**Challenge:** Rewrite everything from the start of the items down to the line containing "Action: coord(404,49)", switching "Task" to "Goal" and leaving all else unchanged.

[Records from a data collection]
• • • • •

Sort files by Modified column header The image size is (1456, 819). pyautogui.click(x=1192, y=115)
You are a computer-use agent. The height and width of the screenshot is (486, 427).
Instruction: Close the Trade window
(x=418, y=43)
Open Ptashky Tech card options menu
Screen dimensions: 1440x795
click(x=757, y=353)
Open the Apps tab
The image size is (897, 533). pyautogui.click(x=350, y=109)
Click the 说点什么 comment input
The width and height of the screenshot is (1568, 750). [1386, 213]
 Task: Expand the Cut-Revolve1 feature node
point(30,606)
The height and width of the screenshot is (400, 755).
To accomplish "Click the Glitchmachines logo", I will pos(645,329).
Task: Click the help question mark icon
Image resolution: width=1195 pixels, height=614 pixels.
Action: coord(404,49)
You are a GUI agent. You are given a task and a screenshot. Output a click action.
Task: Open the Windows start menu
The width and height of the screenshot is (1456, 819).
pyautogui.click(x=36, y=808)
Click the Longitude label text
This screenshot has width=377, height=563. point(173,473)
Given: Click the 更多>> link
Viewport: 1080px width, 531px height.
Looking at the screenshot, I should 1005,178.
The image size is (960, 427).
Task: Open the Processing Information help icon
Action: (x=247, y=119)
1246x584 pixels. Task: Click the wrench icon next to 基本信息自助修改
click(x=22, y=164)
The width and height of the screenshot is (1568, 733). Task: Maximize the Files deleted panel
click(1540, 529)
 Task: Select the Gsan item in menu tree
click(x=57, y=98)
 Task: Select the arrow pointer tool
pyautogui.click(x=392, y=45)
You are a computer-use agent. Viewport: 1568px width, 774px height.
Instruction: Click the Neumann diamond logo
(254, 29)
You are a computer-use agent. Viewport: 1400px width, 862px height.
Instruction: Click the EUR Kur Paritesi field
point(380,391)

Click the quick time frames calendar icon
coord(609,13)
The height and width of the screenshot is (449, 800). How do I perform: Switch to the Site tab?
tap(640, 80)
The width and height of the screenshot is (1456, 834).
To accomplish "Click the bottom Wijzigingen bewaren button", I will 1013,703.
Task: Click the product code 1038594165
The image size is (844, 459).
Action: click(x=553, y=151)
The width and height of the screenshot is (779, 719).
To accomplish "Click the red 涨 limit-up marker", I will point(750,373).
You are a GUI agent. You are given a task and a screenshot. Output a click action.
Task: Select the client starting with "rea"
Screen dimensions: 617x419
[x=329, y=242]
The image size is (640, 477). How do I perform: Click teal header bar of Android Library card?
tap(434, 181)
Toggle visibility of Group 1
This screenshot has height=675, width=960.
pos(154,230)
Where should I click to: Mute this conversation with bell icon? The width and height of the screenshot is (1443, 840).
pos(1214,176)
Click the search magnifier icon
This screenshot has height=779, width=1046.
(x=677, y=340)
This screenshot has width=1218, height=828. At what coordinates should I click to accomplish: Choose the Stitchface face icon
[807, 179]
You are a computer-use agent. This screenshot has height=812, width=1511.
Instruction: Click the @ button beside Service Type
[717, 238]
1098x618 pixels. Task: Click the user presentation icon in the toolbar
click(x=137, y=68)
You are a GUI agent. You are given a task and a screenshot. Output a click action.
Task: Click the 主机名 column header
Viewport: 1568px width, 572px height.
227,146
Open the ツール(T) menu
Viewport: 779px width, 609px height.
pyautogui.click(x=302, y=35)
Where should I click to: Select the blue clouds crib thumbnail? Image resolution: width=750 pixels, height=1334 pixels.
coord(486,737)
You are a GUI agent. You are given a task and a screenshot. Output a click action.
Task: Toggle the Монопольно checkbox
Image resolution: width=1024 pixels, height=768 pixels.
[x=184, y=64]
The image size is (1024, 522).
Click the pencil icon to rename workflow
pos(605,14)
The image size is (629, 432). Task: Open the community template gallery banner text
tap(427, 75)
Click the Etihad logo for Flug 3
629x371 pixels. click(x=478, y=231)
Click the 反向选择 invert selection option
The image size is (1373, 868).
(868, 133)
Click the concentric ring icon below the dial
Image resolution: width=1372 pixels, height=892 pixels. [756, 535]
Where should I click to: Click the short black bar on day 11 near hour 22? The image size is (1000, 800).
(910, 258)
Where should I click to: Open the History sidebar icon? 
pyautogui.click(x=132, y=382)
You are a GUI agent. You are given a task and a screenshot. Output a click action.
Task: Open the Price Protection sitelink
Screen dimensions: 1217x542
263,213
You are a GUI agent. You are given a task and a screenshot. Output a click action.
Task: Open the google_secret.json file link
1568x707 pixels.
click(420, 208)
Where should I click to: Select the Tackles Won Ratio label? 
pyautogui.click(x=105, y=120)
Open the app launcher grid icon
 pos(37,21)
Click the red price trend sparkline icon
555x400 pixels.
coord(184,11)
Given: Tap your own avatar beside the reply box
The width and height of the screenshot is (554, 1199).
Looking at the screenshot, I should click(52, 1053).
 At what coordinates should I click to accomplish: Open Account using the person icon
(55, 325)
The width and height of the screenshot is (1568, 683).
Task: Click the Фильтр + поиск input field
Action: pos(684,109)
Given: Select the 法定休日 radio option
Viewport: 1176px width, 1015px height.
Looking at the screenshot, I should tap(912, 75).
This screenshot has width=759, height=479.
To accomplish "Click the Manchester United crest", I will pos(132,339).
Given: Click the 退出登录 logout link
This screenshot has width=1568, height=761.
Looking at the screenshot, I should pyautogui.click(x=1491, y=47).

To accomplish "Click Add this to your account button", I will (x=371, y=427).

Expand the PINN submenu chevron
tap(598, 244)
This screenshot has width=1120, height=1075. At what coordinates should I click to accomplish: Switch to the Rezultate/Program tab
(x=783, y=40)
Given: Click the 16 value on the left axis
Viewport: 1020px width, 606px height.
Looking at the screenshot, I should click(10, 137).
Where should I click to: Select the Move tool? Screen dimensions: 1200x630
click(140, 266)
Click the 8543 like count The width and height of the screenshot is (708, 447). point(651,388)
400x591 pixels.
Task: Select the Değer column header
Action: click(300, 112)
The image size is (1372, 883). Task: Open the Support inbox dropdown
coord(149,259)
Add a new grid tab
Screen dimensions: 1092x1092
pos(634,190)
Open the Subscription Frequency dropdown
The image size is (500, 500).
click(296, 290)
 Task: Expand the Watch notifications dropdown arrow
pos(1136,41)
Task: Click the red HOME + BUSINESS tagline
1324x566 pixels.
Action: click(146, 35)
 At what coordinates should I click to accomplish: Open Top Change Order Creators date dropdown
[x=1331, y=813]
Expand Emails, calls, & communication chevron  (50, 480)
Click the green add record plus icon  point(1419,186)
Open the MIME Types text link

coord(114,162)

• • • • •

**Task solution:**
Sort files by Modified column header The image size is (1456, 819). pyautogui.click(x=1192, y=115)
You are a computer-use agent. The height and width of the screenshot is (486, 427).
Instruction: Close the Trade window
(x=418, y=43)
Open Ptashky Tech card options menu
Screen dimensions: 1440x795
click(x=757, y=353)
Open the Apps tab
The image size is (897, 533). pyautogui.click(x=350, y=109)
Click the 说点什么 comment input
The width and height of the screenshot is (1568, 750). [1386, 213]
 Goal: Expand the Cut-Revolve1 feature node
point(30,606)
The height and width of the screenshot is (400, 755).
To accomplish "Click the Glitchmachines logo", I will pos(645,329).
Goal: Click the help question mark icon
Image resolution: width=1195 pixels, height=614 pixels.
Action: coord(404,49)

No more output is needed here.